Asked from where his vocation emanated, the response aligned with Fr Morgan’s constant and well-known frankness.

“A priest suggested I should become a priest,” he said.

“Even though I did other things (after school), I was always thinking about it and discerning, talking to people.

“I talked to my girlfriend at the time about it and she even agreed … she thought I had too much love for just one person.”

Heading into the seminary after “not picking up a pen or reading a book” during those five years post-school, proved a challenge.

“The study was hard at first,” Fr Morgan said.

“I failed two subjects in my first year in the seminary. It was a discipline.”

Immersing himself in the study and ordained in 1991, Fr Morgan spent a few years in parishes and was chaplain at Australian Catholic University (ACU), Banyo, for a stint as well as state spiritual adviser for the St Vincent de Paul Society.

Maintaining a “finger on the pulse” on the youth and young adults’ scene, he also was appointed chaplain at Enoggera Army Barracks – that brand of ministry extending to time served in the Middle East and further study.

“I decided to study international politics,” Fr Morgan said of his military chaplaincy.

“I wanted to become more familiar with government policy and the rationale behind political lines to inform my ministry.”

Throughout those years Fr Morgan also studied psychology as an extension of his skill base.

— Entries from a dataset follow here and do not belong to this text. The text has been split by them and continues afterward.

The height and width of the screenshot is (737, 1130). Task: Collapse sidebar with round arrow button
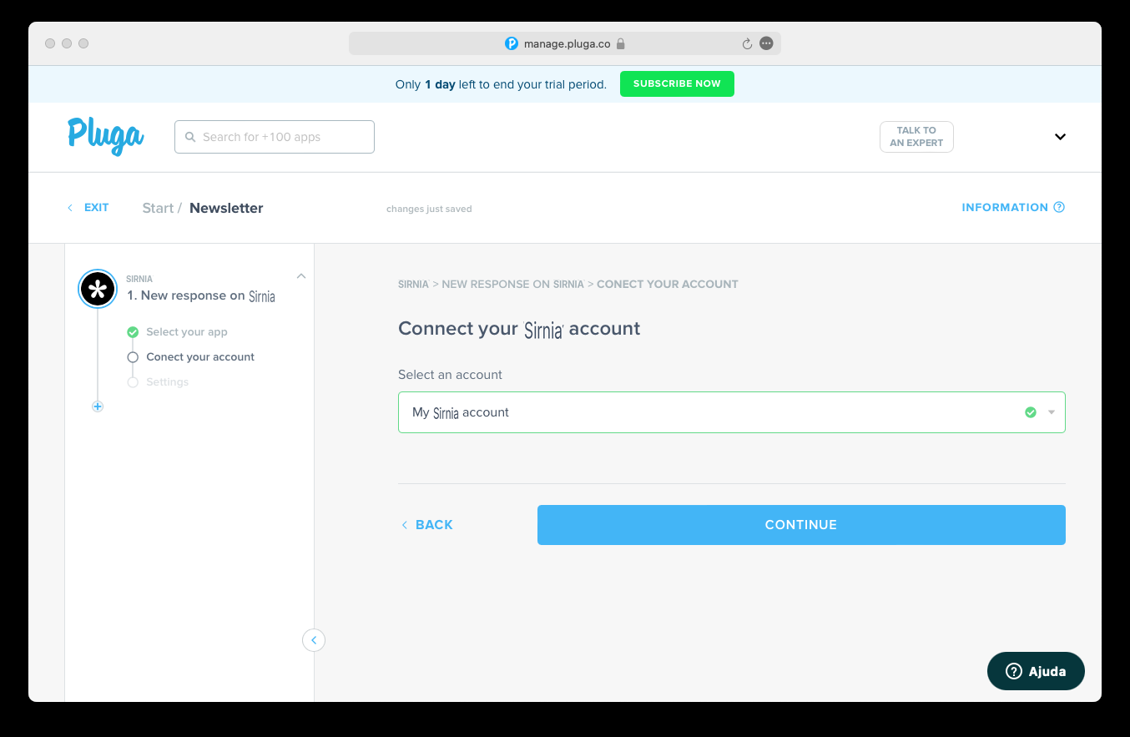[x=314, y=640]
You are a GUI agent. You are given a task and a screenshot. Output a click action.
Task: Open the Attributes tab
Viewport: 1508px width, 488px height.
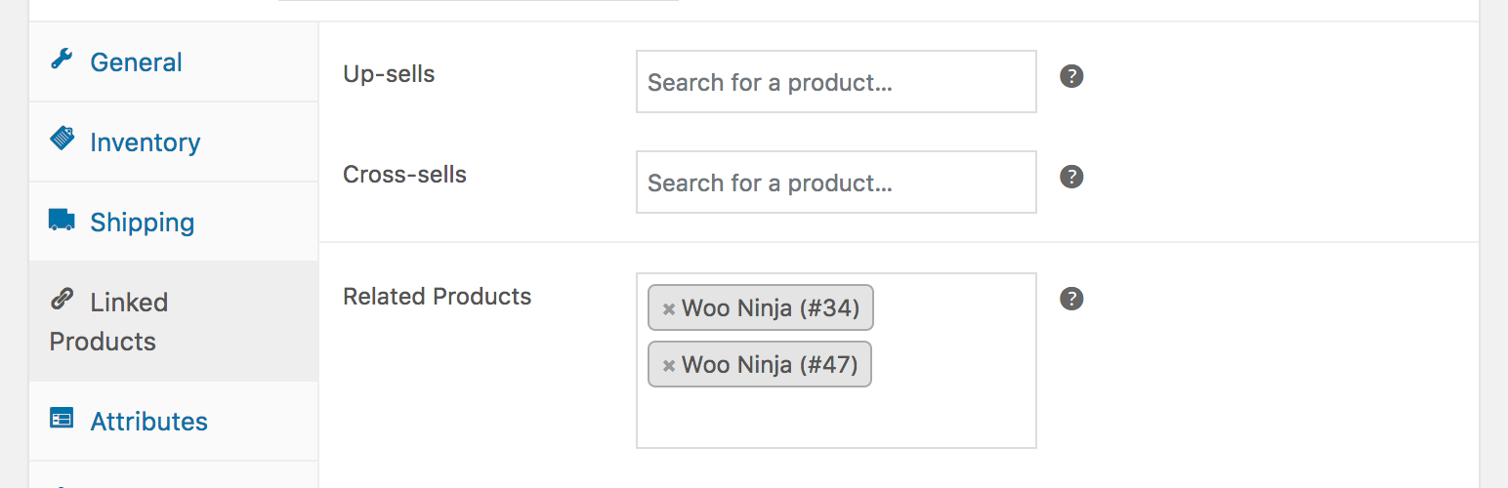tap(148, 422)
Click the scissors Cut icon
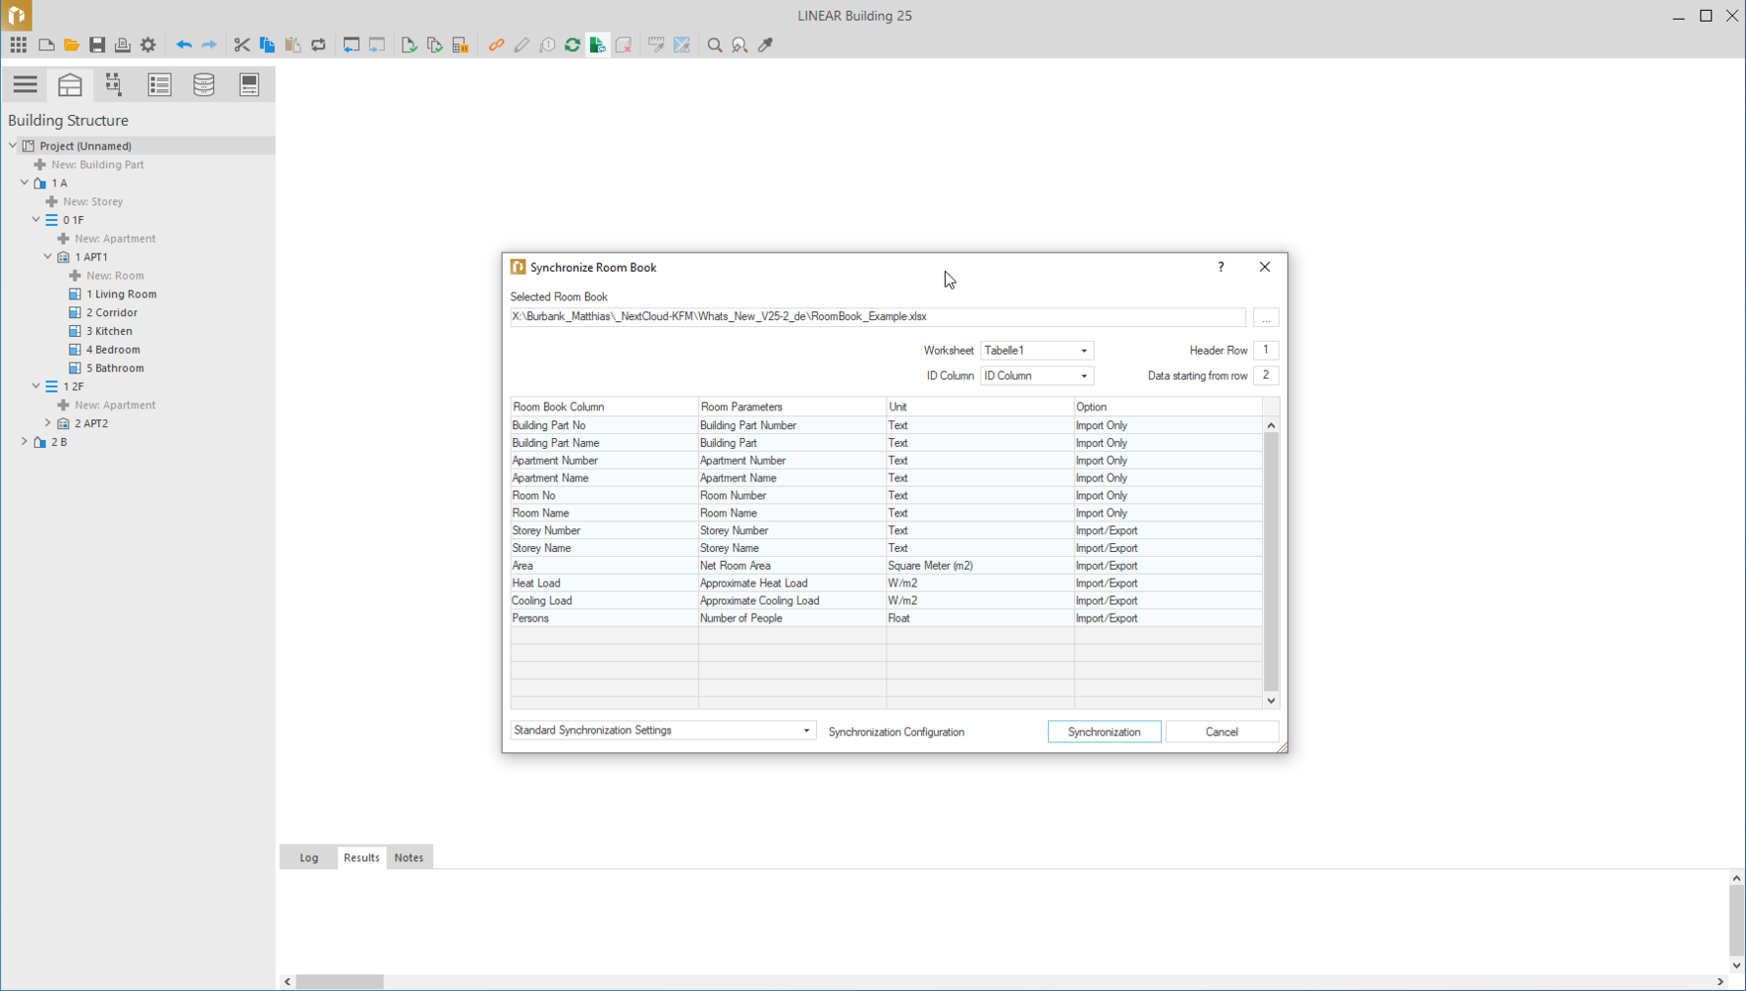1746x991 pixels. [x=241, y=45]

He readily admits time in prayer buoyed his ability to minister to the Australian troops.

“I was often called upon to explain the big questions of life,” Fr Morgan said.

“Questions like, ‘Who am I?’ and ‘Where am I going?’ and ‘What else is there in life for me?’

“I didn’t ever see myself as a counsellor.

“Some of the other chaplains (from other faith backgrounds) would hang up the phone and say ‘Cheers’ … I would challenge them and say, ‘Why don’t you finish with ‘God bless’.”

Fr Morgan said the men and women of the military also looked to him – their “Padre” – for insight and explanation of Middle Eastern culture and traditions.

With such an array of studies and experiences under his belt, the well-tanned pastor feels “excited and scared at the same time” of taking the reigns as vocations director.

“It’s such an immense responsibility and I want to get it right,” he said.

“Discerning your vocation is so important – whether you decide to be married, single, consecrated or ordained … I encourage people to make a decision, a choice, and focus on that.

“If you go to a smorgasbord you are often overwhelmed by the choices.

“I say, ‘Just go up and start with just the prawns’ … and choosing your vocation is like that – you make a choice and go from there.

“I am here to help be a filter for discernment.”
Just as those comments hung in the air, the phone rang.

Encouraging Fr Morgan to answer, he recognised the voice as a young man who has started with “just the prawns”.

“Why don’t we meet and go for a brisk walk,” Fr Morgan said to the caller after some initial chit-chat.

Their meeting time was made and the realisation further dawned that Fr Morgan is just the kind of “cool priest for the job” of vocations director.